Freie Demokraten Niederbayern kritisieren Ministererlass

BERLIN/NIEDERBAYERN – Die Entscheidung von Wirtschaftsminister Gabriel, die Übernahme der Supermarktkette Kaiser´s-Tengelmann durch Deutschlands größten Lebensmittelhändler EDEKA per Ministererlass zu genehmigen stößt bei den Freien Demokraten – Niederbayern auf Unverständnis.

Bild zum Ministererlass_2

Im Bild oben Bezirksvorsitzender Alexander Fürter und Bezirksschatzmeister Claus Rothlehner.

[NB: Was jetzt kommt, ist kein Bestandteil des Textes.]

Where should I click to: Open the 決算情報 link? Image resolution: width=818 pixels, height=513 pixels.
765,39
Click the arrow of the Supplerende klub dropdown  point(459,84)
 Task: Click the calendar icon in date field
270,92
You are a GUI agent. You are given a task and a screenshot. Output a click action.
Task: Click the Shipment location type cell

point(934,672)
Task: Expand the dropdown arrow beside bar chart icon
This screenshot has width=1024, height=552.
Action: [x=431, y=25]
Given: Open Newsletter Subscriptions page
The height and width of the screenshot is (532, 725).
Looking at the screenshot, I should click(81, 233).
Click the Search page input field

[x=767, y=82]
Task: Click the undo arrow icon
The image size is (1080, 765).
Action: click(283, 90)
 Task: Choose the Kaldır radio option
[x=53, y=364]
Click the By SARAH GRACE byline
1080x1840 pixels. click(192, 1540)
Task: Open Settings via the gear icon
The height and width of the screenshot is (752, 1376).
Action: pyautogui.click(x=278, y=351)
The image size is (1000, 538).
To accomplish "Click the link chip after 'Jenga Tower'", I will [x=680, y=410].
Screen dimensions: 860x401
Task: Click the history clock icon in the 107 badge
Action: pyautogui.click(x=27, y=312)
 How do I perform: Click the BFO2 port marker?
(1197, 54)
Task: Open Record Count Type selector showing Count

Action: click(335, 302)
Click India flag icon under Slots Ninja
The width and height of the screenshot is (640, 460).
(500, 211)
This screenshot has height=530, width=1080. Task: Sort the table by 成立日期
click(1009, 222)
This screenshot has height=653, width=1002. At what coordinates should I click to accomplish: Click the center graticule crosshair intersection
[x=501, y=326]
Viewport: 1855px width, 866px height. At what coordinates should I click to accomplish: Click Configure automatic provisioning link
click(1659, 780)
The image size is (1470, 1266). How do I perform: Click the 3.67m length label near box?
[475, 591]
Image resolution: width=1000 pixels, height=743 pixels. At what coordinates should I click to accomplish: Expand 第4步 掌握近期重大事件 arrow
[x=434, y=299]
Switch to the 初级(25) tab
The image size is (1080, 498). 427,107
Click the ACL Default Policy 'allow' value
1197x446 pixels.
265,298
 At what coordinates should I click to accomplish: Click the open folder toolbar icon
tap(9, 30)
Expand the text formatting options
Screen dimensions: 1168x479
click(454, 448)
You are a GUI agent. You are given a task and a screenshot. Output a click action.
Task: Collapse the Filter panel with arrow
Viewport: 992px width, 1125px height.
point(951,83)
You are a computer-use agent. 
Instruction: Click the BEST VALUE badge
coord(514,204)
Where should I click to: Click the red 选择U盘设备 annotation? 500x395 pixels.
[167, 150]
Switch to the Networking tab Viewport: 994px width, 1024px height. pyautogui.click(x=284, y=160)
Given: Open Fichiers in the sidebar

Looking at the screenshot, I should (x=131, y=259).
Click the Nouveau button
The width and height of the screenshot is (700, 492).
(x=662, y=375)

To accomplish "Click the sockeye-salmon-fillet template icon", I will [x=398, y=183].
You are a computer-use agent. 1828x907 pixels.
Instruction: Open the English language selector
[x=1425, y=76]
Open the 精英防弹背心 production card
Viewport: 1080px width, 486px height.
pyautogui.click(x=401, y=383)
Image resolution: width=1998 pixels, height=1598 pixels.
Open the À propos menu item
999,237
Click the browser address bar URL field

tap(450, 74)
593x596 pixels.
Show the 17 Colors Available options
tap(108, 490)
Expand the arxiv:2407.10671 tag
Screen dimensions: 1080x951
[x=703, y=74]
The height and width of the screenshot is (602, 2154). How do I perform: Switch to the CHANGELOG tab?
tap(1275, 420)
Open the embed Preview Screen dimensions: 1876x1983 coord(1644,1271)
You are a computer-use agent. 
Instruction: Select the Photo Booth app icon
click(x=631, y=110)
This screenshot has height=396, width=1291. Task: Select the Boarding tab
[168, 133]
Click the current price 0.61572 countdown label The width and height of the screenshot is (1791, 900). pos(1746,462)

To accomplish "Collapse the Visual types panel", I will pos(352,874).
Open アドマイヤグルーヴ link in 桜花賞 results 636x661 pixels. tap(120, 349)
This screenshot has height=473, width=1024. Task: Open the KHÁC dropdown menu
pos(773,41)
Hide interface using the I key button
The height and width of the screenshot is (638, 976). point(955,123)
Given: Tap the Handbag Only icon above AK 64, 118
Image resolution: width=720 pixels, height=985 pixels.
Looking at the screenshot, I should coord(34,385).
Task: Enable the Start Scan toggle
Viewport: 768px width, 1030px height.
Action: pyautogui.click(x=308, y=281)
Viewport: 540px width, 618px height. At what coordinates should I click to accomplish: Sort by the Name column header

Bezirksschatzmeister, Claus Rothlehner (Eggenfelden), brandmarkt das Handeln des Ministers als ordnungspolitischen Fehler: „Die Federstrichentscheidung des Bundeswirtschaftsministers ist ein ordnungspolitischer Fehler erster Güte. Sie führt auf einem bereits stark verdichteten Markt zu einer weiteren Konzentration und konterkariert gleichzeitig die Arbeit der Wettbewerbshüter, deren Aufgabe in letzter Konsequenz der Verbraucherschutz ist. Dementsprechend ist der Rücktritt des Vorsitzenden der Monopolkommission nur konsequent und verdient Respekt.“

„So sehr der Erhalt von Arbeitsplätzen als politische Motivation nachvollziehbar sein mag, langfristig ist eine weitere Monopolisierung auf dem Lebensmittelmarkt gesamtgesellschaftlich schädlicher als die möglichen Folgen einer Umstrukturierung bei  Kaiser´s-Tengelmann. Noch dazu wenn dies in einer konjunkturell starken Phase geschehen könnte, die – besser als es jeder Minister kann – die Folgen abzufedern vermag. Durch den Erlass werden notwendige Veränderungen lediglich verzögert“, ergänzt Alexander Fürter (Deggendorf), Bezirksvorsitzender der Freien Demokraten – Niederbayern.

Die Freien Demokraten – Niederbayern sind davon überzeugt, dass eine Wettbewerbsstruktur mit vielen Akteuren, einer mit nur Wenigen vorzuziehen ist und langfristig einen größeren Nutzen für alle Bürgerinnen und Bürger stiftet.

„Der Wirtschaftsminister hätte gut daran getan, der Empfehlung der Monopolkommission zu folgen“, so Rothlehner.